- Aim of the exercise
Rewrite the items from the line that has "Where should I" through the end of the items, swapping "chart" for "graph" and leaving everything else the same. Leave the pictures out of your answer.

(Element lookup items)
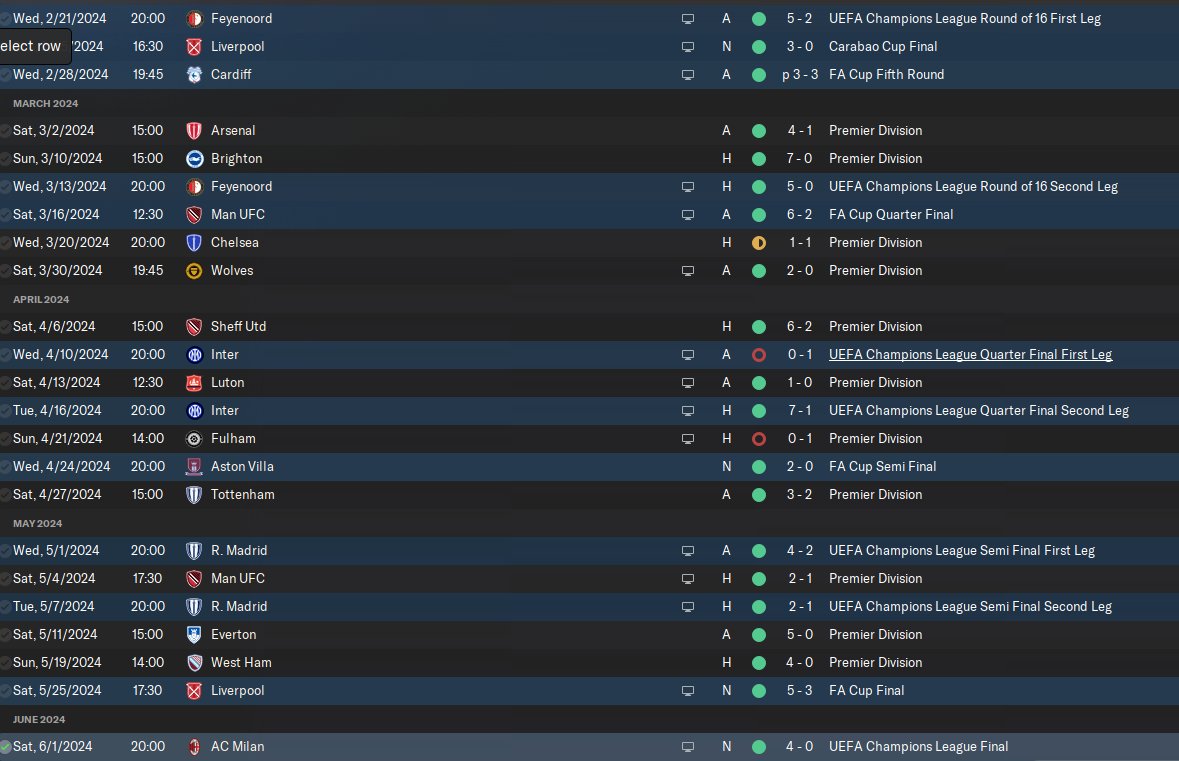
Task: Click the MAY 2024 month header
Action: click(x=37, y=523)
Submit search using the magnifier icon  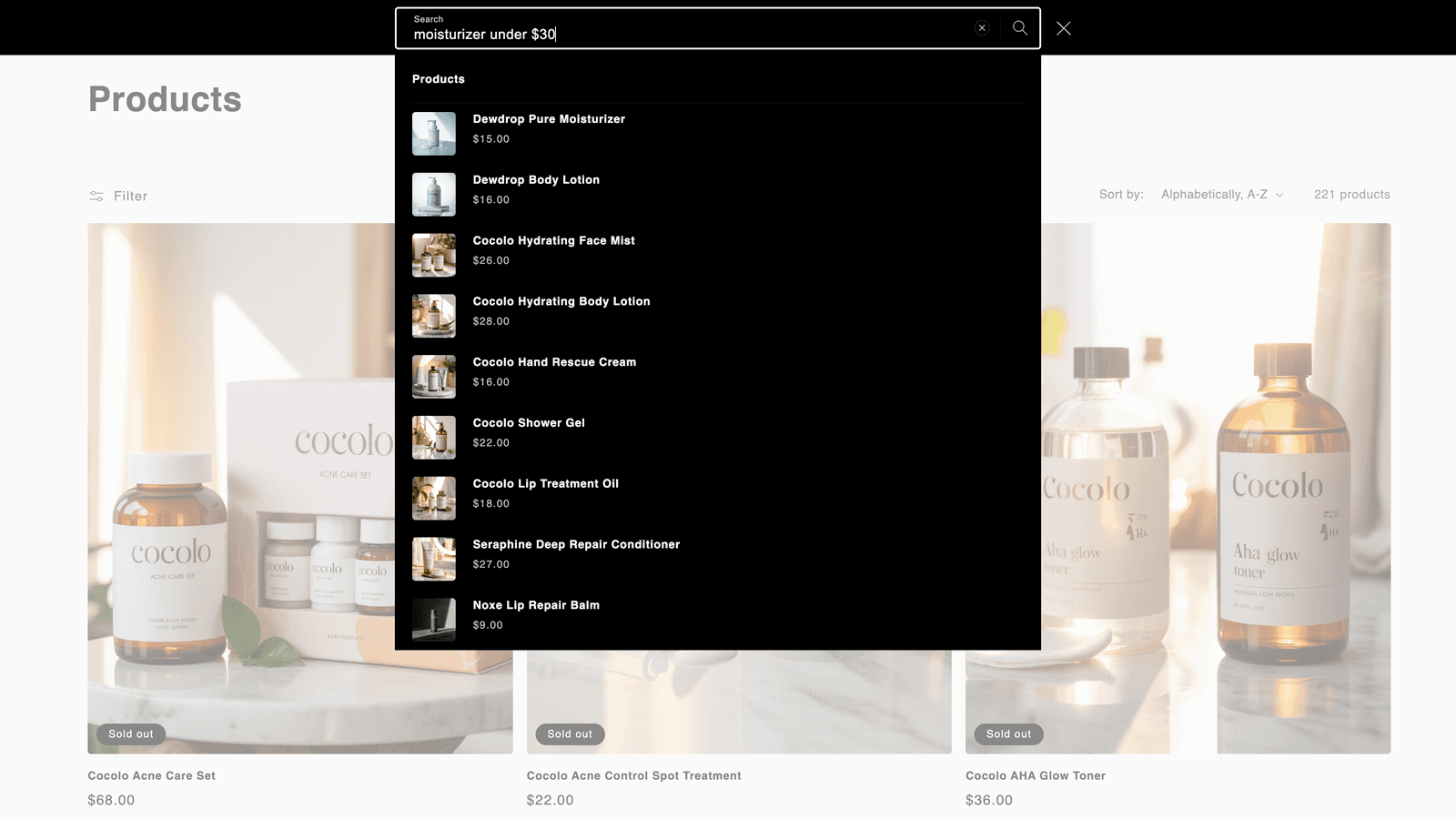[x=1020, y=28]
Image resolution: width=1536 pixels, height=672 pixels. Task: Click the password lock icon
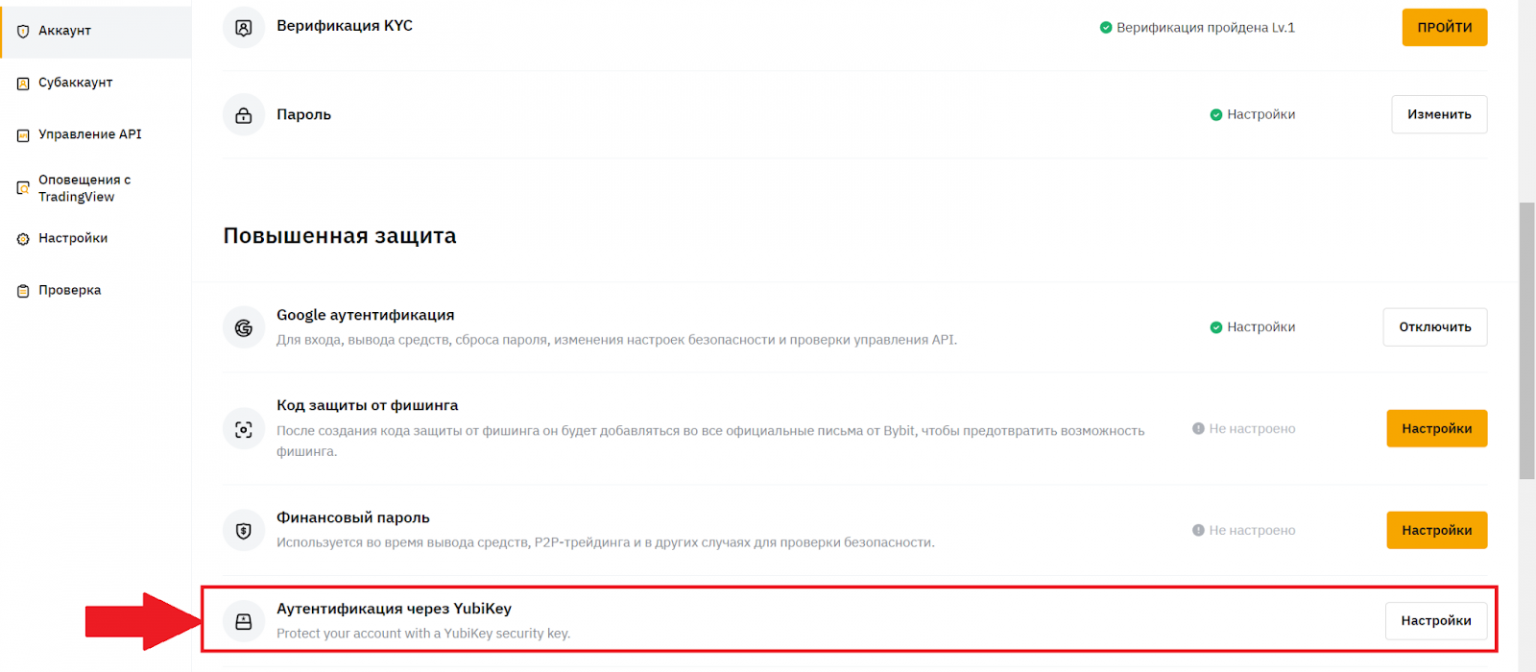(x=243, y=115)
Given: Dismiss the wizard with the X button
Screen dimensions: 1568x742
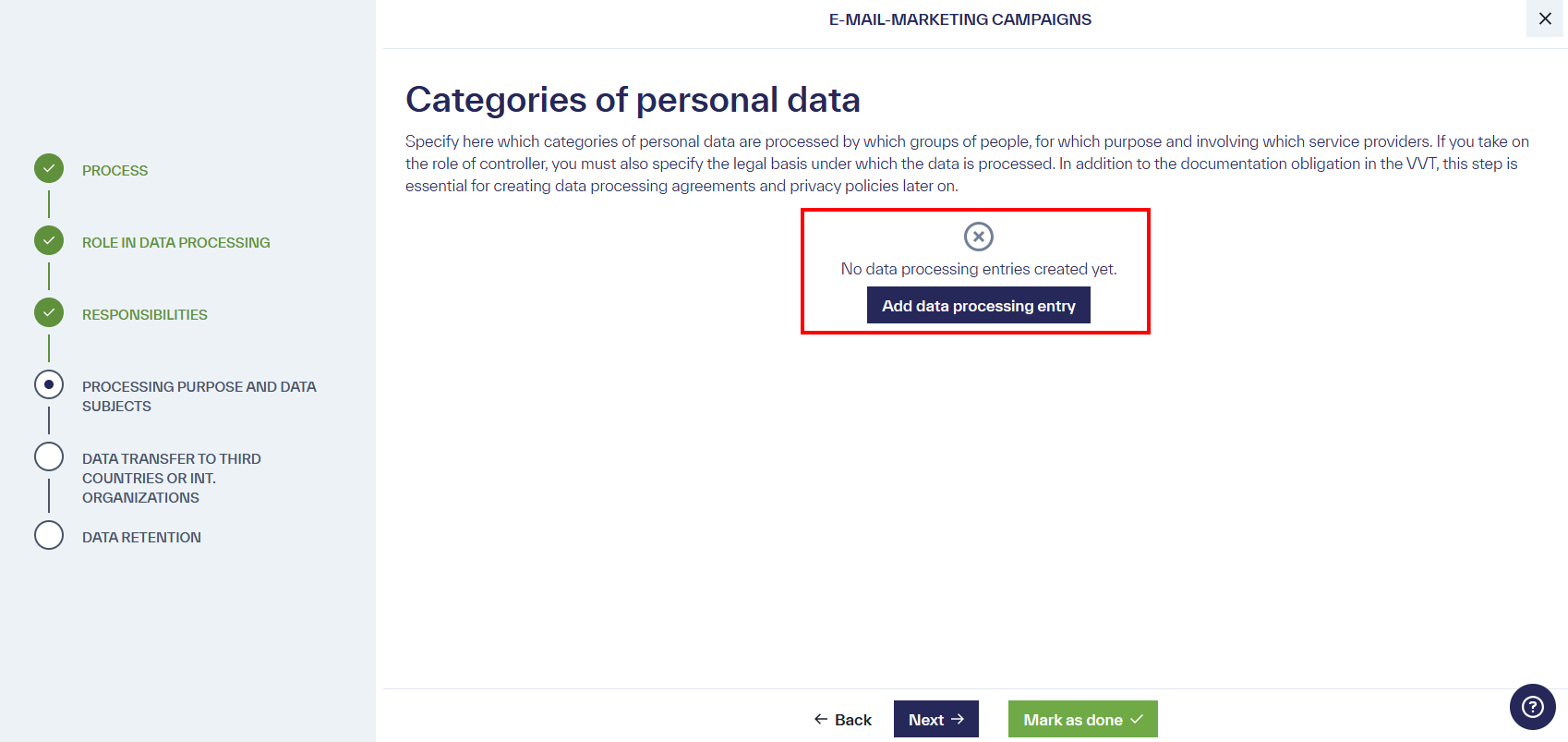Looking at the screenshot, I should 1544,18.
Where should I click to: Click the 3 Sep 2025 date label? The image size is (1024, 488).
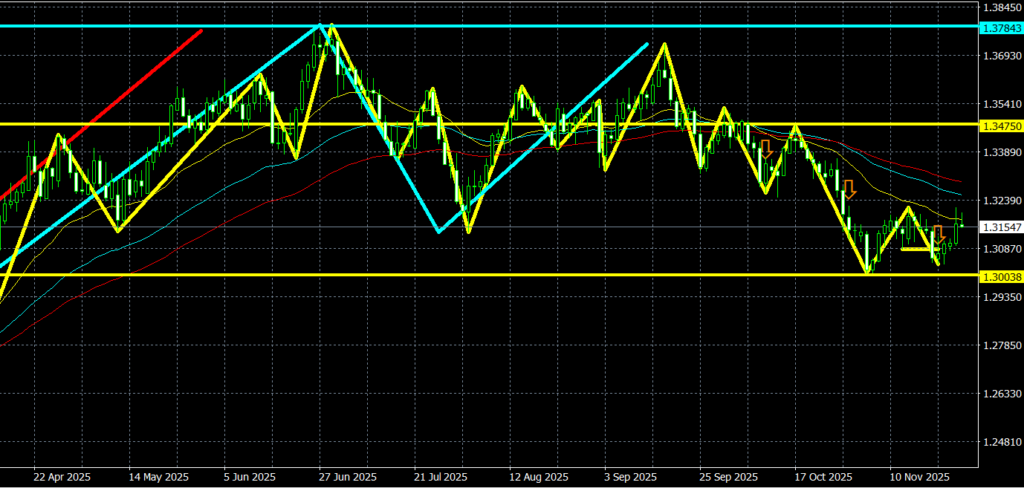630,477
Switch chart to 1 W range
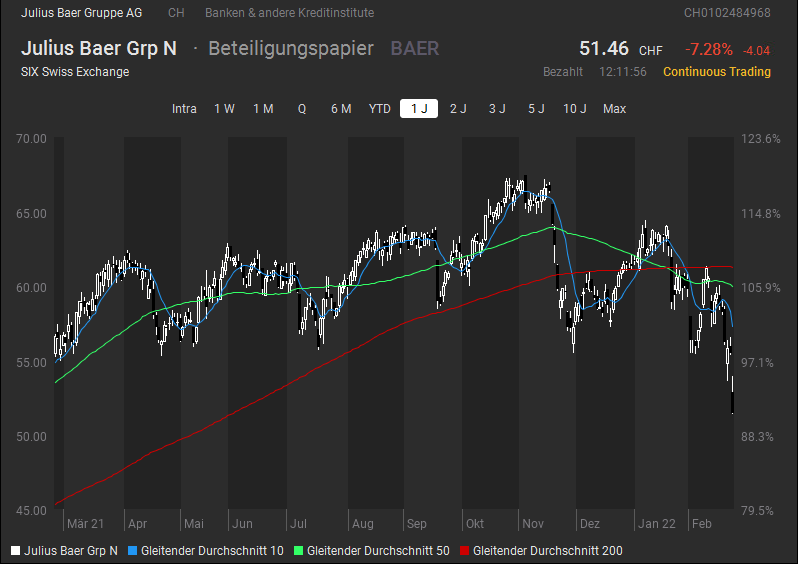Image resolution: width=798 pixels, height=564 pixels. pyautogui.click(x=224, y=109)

- Expected answer
Where should I click to: Click the 3 Sep 2025 date label? The image size is (1024, 488).
630,477
Switch graph to 1 W range
Image resolution: width=798 pixels, height=564 pixels. pyautogui.click(x=224, y=109)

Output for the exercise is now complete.